Inter, Marotta double face, la “politica” della Juventus è lontana

Quando arrivò all’Inter, ormai un anno e mezzo fa, fu una rivoluzione. Beppe Marotta, il grande artefice di tanti successi  juventini, aveva messo un punto alla sua storia ed aveva saltato il fosso. Merito o colpa di dissidi interni con Agnelli, diversità di vedute sull’acquisto di Cristiano Ronaldo, storia giunta alla fine per naturale consunzione, tante furono le teorie apparse in quelle settimane per tentare di dare un perché a quel cambio di rotta così traumatico. Il suo arrivo all’Inter era puntuale come un Rolex, giusto qualche settimana prima della ufficializzazione della fine del regime di vacche magre imposto dall’Uefa per il FFP. Tempismo perfetto, da grande manager attento all’ambiente di lavoro che lo circonda e anche ai suoi interessi,  entusiasmo alle stelle tra i tifosi con il successivo arrivo di Antonio Conte al posto del vituperato Spalletti.

Fine del FFP, nuove risorse disponibili per il mercato e  arrivo di Marotta, una somma facile da fare, con un  risultato più che soddisfacente, ovvero gli  arrivi di  Lukaku, Barella, Sensi e via dicendo, esito  da aggiornare oggi grazie alla chiusura della telenovela Icardi che azzera le polemiche e rimpingua il bilancio nerazzurro con la voce plusvalenze che festeggia con tanto di trenino stile ultimo dell’anno sulle note di  Disco Samba .

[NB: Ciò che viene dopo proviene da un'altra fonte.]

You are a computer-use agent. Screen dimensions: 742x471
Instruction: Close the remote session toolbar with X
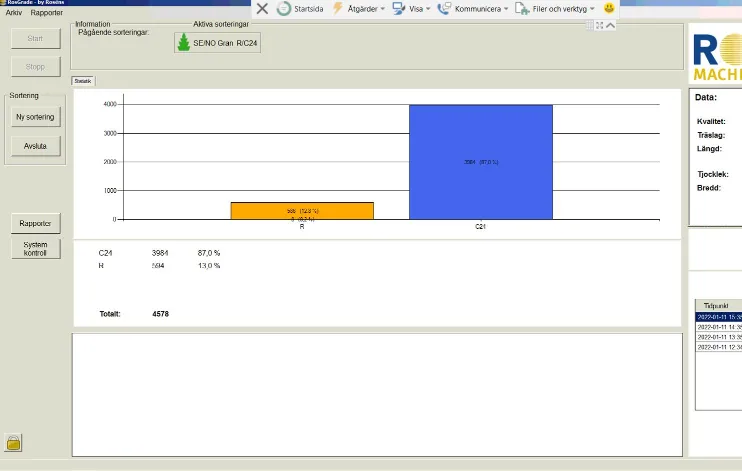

Beppe Marotta è Ad per la parte sportiva, il voto per questi  18 mesi in questo ruolo non può essere che positivo in attesa di possibili revisioni al termine dell’estate di gare. I risultati si giudicano alla fine, anche in anni di pandemia. Dopo di che le sue competenze non si fermano al mercato, come tutti ben sanno. La giovane età di Steven Zhang ,  le sue lunghe assenze da Milano per questioni di lavoro in Cina, la grande esperienza  di dell'Ad nella filiera di comando del calcio italiano, hanno costruito le condizioni per mettere in mano al manager la gestione della “politica” societaria.

E qui non è possibile dimenticare che Marotta si era speso a chiare lettere, dopo il “pagliacci” di Steven Zhang ai manovratori del vapore per recuperare Inter Sampdoria prima di ogni altra gara, poi per evitare la squallida serata di Torino allo Stadium mentre fuori i camion militari già portavano via le bare. Sappiamo bene come è andata.  E anche sulla data della semifinale di Coppa Italia con il Napoli l’anticipo di un giorno è risultato che non tiene conto della serie impressionante di impegni ravvicinati del club nerazzurro, favorendo evidentemente i 3 competitor.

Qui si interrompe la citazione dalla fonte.